> _Given request_: Reproduce only the lines from the one containing "The width and height of the screenshot is (740, 740)." through the one containing "The image size is (1008, 1183). [66, 817]", inclusive, swapping "sidebar" for "side panel" and leaving everything else unchanged.

> _Recorded data_:
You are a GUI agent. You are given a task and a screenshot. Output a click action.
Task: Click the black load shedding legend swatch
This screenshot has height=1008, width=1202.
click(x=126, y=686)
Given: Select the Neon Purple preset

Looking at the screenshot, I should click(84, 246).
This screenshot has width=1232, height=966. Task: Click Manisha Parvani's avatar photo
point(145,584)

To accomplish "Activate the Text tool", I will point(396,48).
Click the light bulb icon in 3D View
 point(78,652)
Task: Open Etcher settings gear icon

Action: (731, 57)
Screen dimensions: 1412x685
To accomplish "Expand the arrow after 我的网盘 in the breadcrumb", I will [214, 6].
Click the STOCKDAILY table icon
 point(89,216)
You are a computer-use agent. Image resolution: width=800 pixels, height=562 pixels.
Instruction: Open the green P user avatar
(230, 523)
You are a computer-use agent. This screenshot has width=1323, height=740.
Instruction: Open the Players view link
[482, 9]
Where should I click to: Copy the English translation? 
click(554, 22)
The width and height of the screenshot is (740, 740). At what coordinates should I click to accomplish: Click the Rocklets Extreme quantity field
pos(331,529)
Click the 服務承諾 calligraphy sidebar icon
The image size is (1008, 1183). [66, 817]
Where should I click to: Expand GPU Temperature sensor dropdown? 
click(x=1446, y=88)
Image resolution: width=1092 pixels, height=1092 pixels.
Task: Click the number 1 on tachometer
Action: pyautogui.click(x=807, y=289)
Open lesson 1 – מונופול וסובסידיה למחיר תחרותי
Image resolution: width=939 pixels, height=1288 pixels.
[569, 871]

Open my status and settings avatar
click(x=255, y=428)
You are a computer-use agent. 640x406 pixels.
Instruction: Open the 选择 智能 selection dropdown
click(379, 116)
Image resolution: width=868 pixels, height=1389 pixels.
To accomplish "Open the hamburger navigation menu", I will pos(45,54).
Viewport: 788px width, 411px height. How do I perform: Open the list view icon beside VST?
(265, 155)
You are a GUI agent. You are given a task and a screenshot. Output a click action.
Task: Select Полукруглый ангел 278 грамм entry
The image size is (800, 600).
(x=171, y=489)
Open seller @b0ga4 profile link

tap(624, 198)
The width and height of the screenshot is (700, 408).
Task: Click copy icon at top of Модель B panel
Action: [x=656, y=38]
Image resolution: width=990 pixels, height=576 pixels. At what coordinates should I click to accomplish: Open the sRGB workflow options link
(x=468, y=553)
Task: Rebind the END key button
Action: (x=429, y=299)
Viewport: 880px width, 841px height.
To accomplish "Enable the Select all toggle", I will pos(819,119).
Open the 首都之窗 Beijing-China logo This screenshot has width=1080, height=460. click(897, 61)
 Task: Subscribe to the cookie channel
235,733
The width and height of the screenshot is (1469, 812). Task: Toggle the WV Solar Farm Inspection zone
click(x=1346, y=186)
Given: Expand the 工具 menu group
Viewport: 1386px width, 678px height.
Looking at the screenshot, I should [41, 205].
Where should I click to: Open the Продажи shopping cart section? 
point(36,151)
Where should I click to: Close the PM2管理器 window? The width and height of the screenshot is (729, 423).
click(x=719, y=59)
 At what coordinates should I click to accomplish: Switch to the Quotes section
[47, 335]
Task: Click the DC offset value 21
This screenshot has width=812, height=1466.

> _Solved exercise_:
The width and height of the screenshot is (740, 740). At what coordinates should I click to accomplish: Click the Rocklets Extreme quantity field
pos(331,529)
Click the 服務承諾 calligraphy side panel icon
The image size is (1008, 1183). [66, 817]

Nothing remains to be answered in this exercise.